Blog Dump 7: Reasoning & Proof

Posted on by Chris Warburton

Code is formal mathematical notation, defined only from the axioms specified by the language. Compilers and interpreters are assumed to make-good these axioms based on the axioms of their own implementation. At some point the axioms become the specification of a machine, wherein the machine is assumed to make-good those axioms based on either further axioms of languages (if we’re in an emulator), or through the laws of Physics (if we’ve got physical hardware). Any failure of these axioms results in undefined behaviour of the code. Thus, it is justified to formally study programs with very high-level axioms by assuming that they’re true. We can check them later, of course, by studying the implementations. Thus we don’t need, even through we can have if we want, a full proof of a program’s execution right down to the metal. We just need to prove what it implements given the axioms of its language. Given such high-level axiomatic specification of a language, it is straightforward (if computationally expensive and undecidable) to compare specifications and programs in any relevant language.
The issue becomes what language to use for specifications and axioms. Here there is no point inventing yet another new language, and it would be best to use a declarative language. Standard Mathematical notation, such as propositional logic, Hoare logic, Lambda calculus, etc. would suffice.
An important issue is the structure of our types, as there are two ways we would like to exploit it. We would like to be able to hack our type system when convenient, which requires knowledge of type internals. For example, if we know that C’s integers are stored as a list of 32 bits then we can use the individual bits via bit masks, bit-wise operations and even via decimal equivalents. If we treat types only as the concepts which they embody then we can use more high-level reasoning like “this is an integer”, and therefore apply whatever we know about integers (including swapping the implementation for a different integer representation, which breaks any hacks being used).

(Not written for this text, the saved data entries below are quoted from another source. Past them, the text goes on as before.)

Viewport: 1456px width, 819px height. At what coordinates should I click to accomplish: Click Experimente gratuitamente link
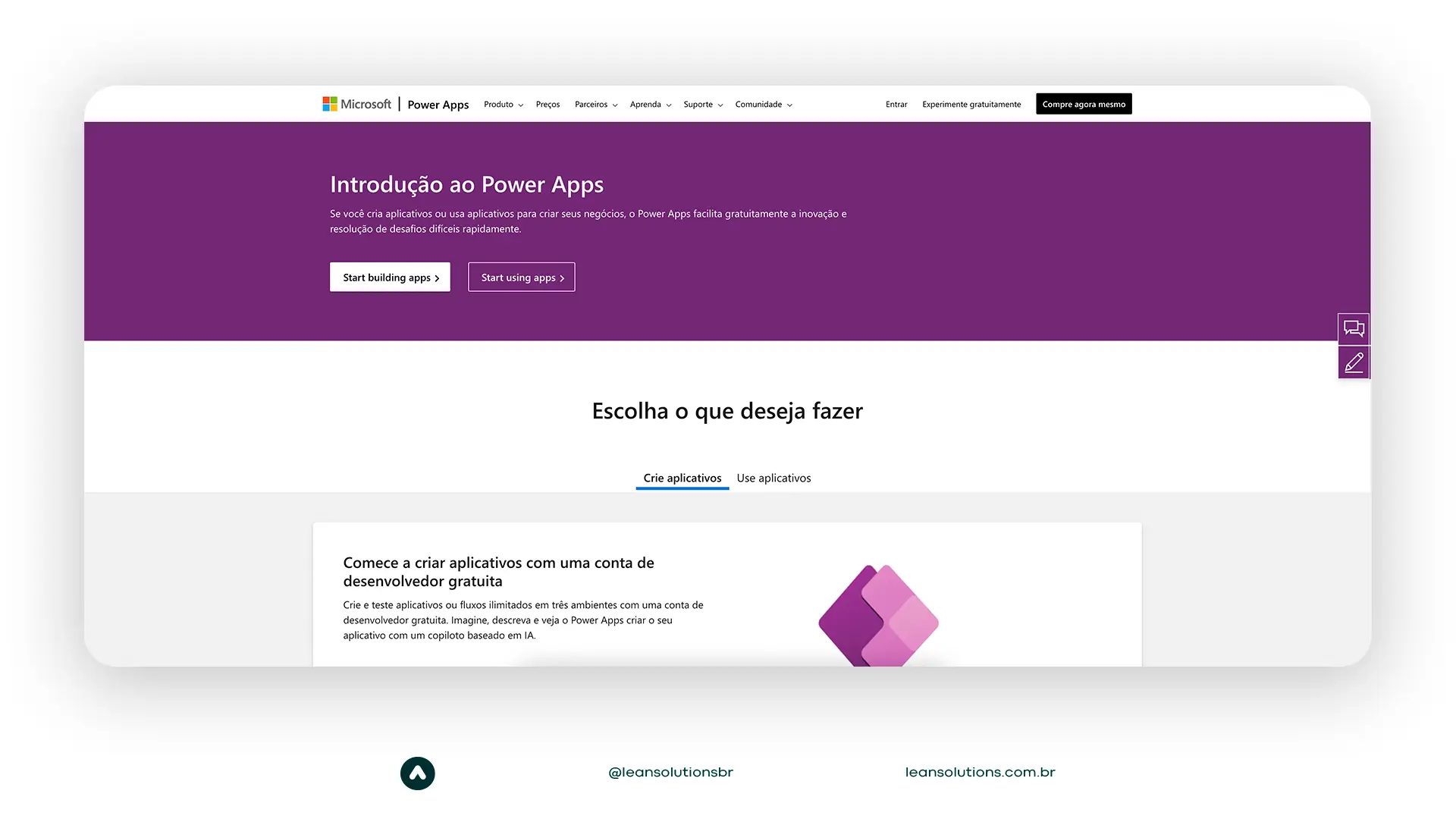(x=971, y=103)
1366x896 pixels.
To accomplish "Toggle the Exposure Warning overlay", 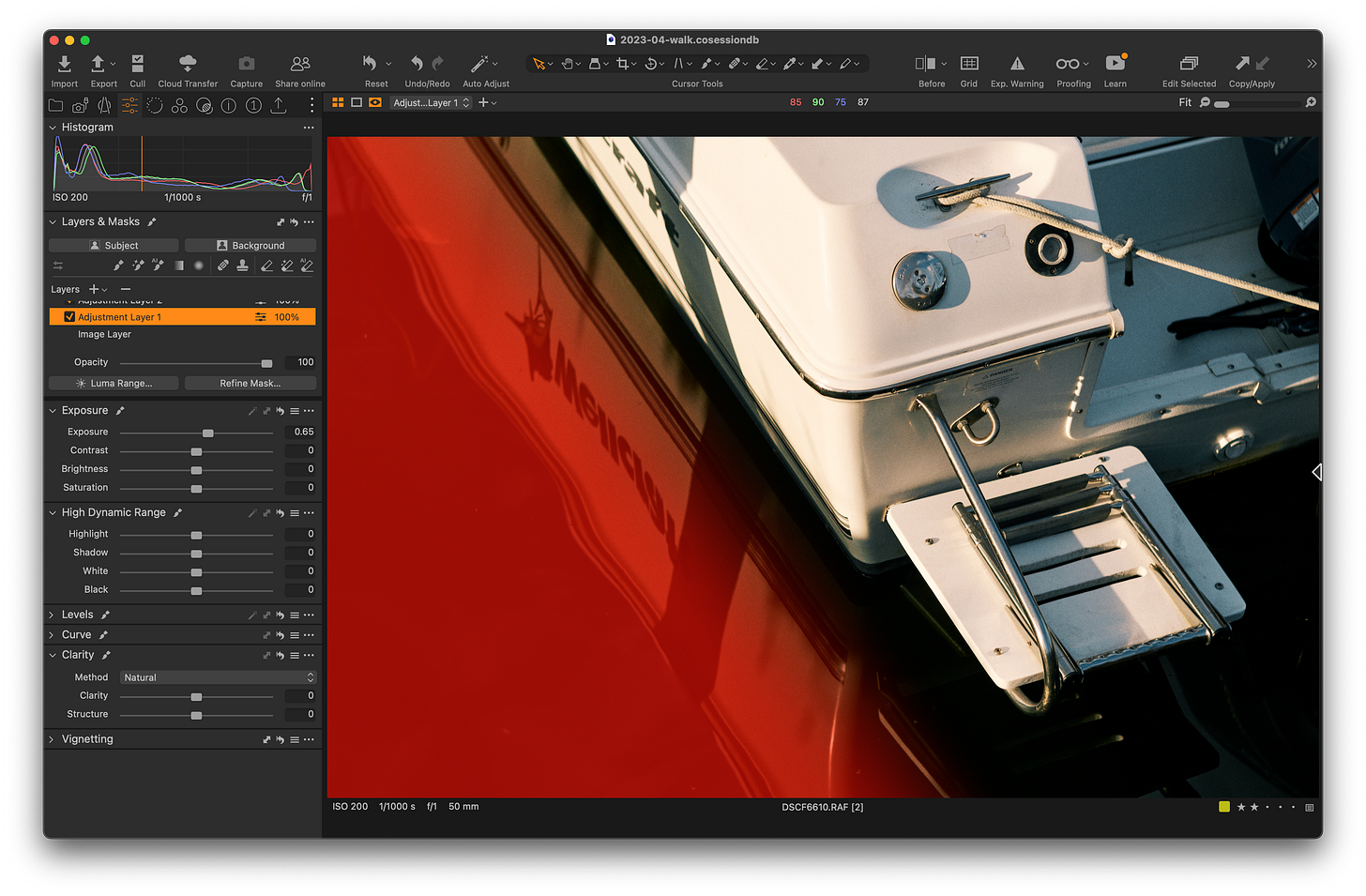I will [x=1017, y=66].
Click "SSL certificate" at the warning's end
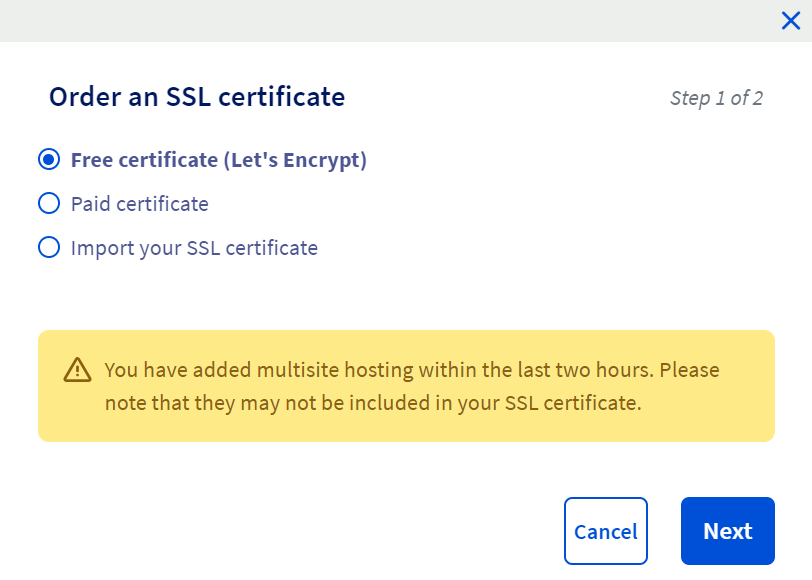The width and height of the screenshot is (812, 580). 573,404
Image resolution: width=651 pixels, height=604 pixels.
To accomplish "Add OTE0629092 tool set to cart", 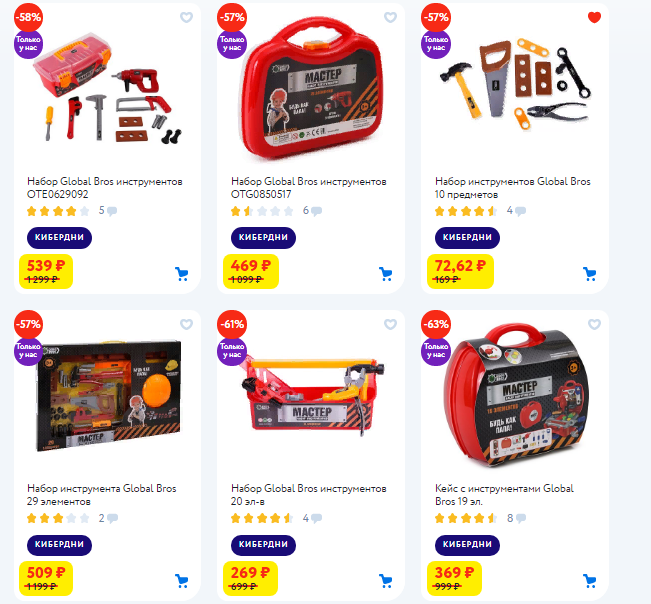I will pos(182,274).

Knowledge should be completely bottom-up. Specify as many facts (triples) as you can, and at some point higher-order patterns may fall out. If they don’t, then we write more triples. The reasoning approach should be a ‘destructive’ one, based on filtering. For example, a ‘constructive’ approach would construct a path for inference like ‘trees are plants and plants are living, therefore trees are living’; whilst a ‘destructive’ approach would describe the undefined concept of ‘tree’ by saying ‘X is a tree, X is a plant, X is alive’. This is less reliable than the ‘constructive’ approach (which can also be used), but allows us to use learning like a human: a child sees a red ball and is told “red”. As far as the child knows, red balls are “red” but the word “red” could describe its shape, its size, its colour, etc. These possibilities are narrowed down (filtered, destroyed) by describing a red car as “red”, a red traffic light as “red”, etc. With enough examples of “red”, there are enough filters to narrow down what is meant. A red ball and red traffic light are both round, perhaps that is what “red” means? No, because a red car is not round, thus “red” is not the shape. In the tree example we can say ‘trees are plants’, which narrows down the scope of what trees might be. We can say ‘trees are alive’.

The advantage is that we have an implied generality: we don’t have to choose whether a particular object is one colour or another, we can say it’s both. We can say that white wine is “white”, which it is, without having to worry about breaking an ontology by ‘misusing’ the adjective ‘white’. The lack of focus lets the system ‘keep an open mind’. It can clarify things and verify its own inferences by asking questions, in order of the impact of the answer (ie. whether yes or no will make the biggest differentiation of the emerging ontology): ‘Is a pineapple a tree?’, ‘Are plants alive?’, etc.

If the system is going wrong for some reason, eg. asking a string of ridiculous inferences, and its own differentiation checker isn’t stopping it, then the problem is simple: more triples need to be given explicitly.

Reusing URIs is a good idea, so we can have the system search out existing ontologies and instantiations, then ask things like: “are trees plants in the same way that cars are vehicles?”. In that case we’ve said ‘trees are plants’ and it has found an ontology which says ‘cars are vehicles’ and is wondering if the relationship is the same, ie. if it should reuse the URI of the predicate. In a grahical way we could offer a multitude of possibly preexisting definitions, along with tick boxes to indicate which ones are similar.